[Stored data entries]
========================================================================

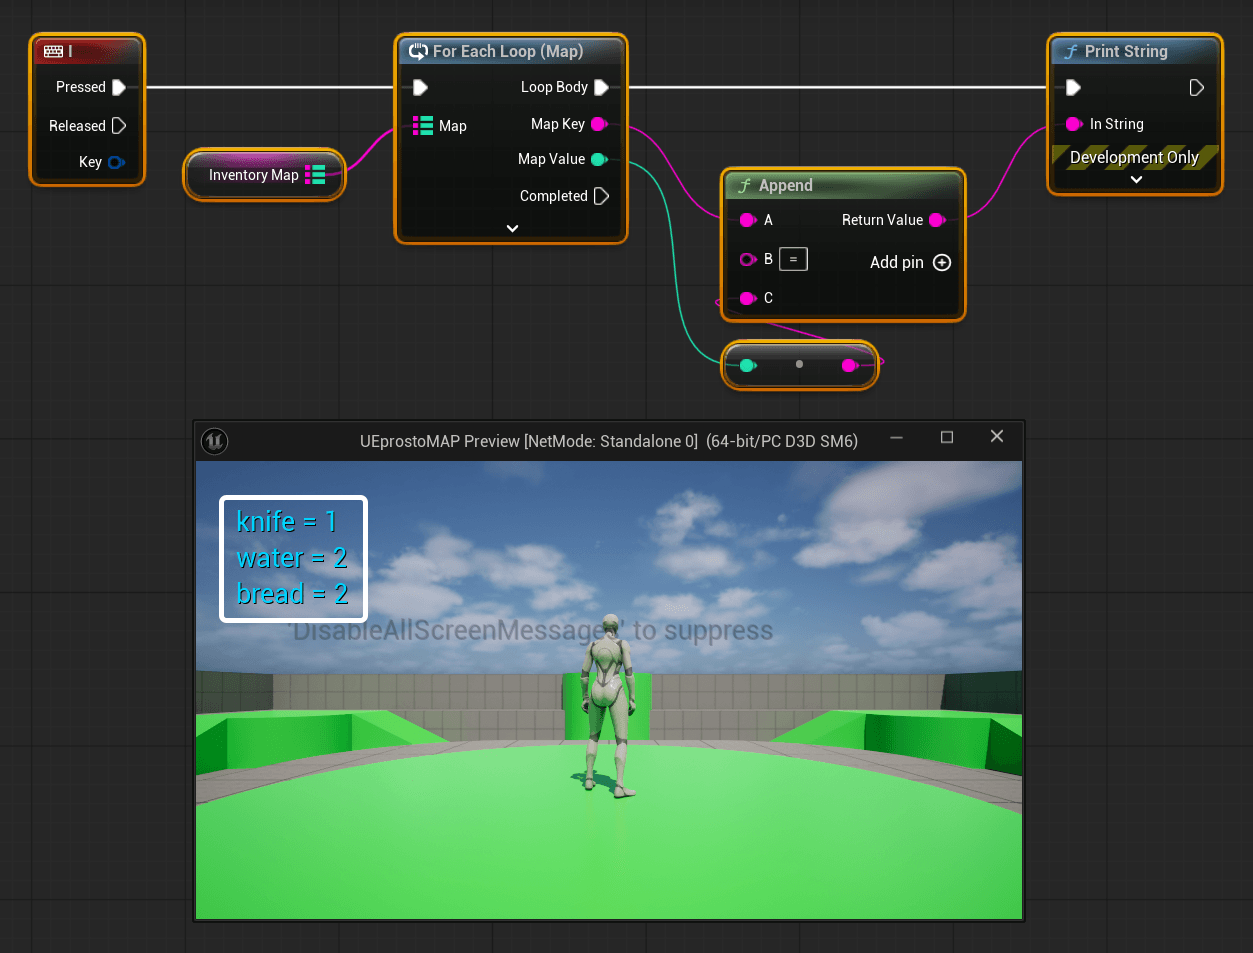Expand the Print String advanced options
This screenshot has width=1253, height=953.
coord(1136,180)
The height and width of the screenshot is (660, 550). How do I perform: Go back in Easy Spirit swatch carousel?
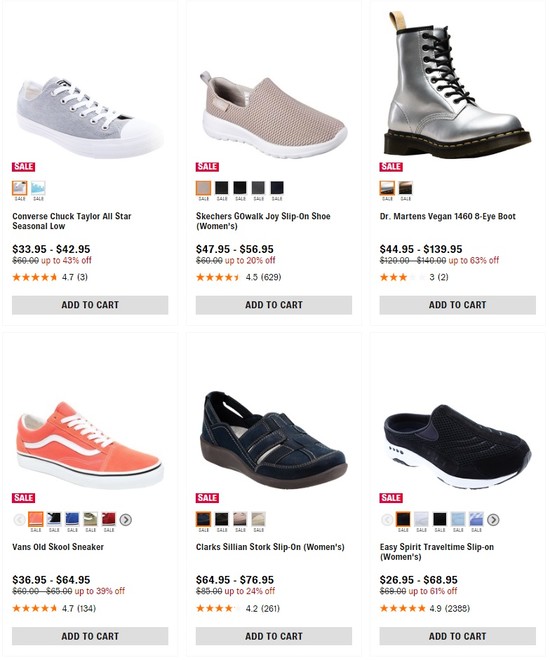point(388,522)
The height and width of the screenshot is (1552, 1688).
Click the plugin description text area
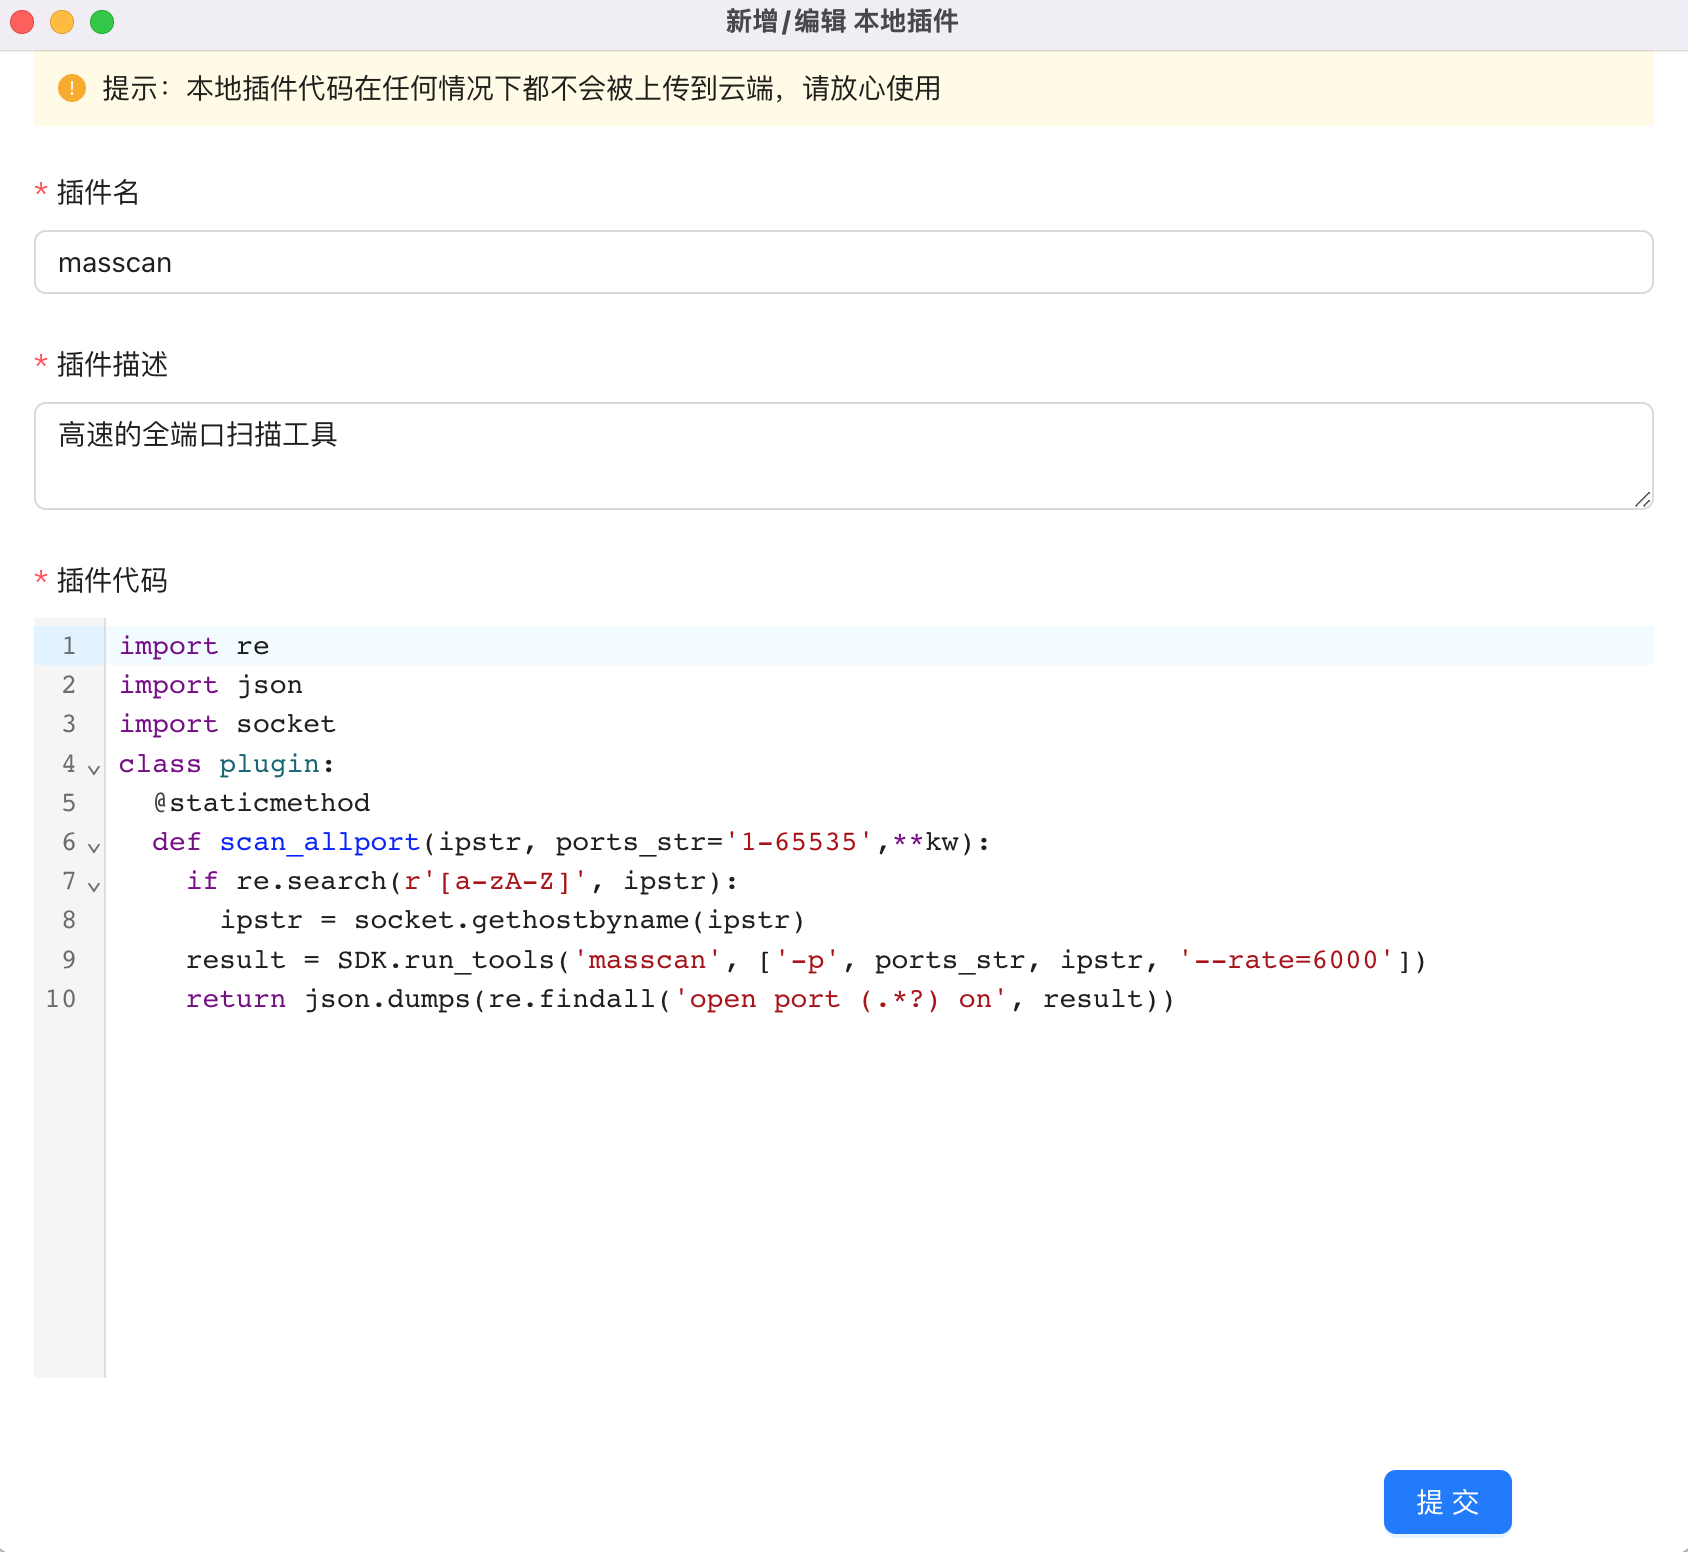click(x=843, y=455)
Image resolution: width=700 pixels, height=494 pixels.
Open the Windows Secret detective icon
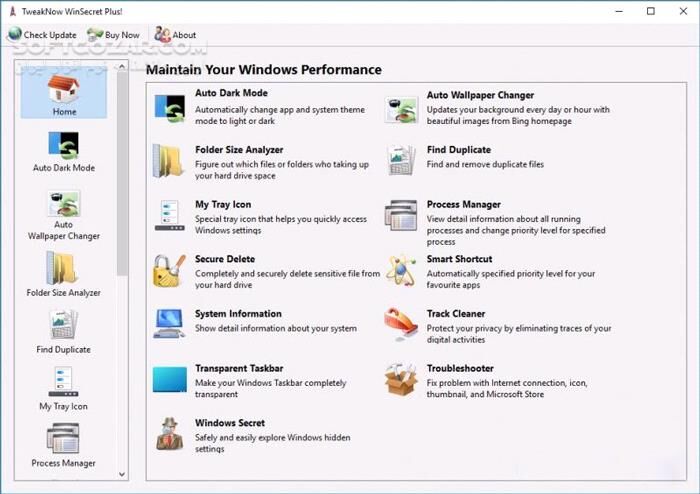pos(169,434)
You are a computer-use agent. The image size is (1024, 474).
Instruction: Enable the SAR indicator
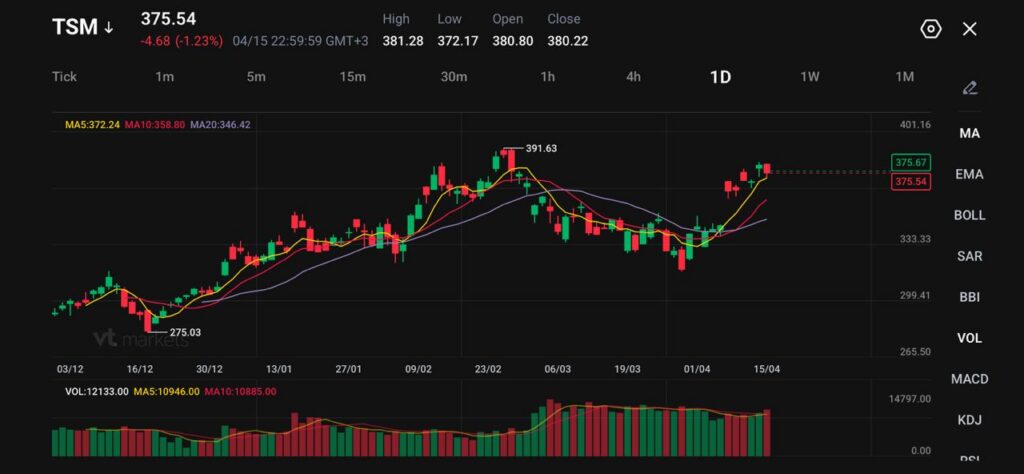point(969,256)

========================================================================

Required action -> Using the data above, which lines fall from the one with "The height and width of the screenshot is (1552, 1688)." through the one with "You are a computer-use"? Repeat them exactly, ends included, minus any pictures.

Response ->
The height and width of the screenshot is (1552, 1688).
Click the plugin description text area
click(x=843, y=455)
Image resolution: width=700 pixels, height=494 pixels.
Open the Windows Secret detective icon
pos(169,434)
You are a computer-use agent. The image size is (1024, 474).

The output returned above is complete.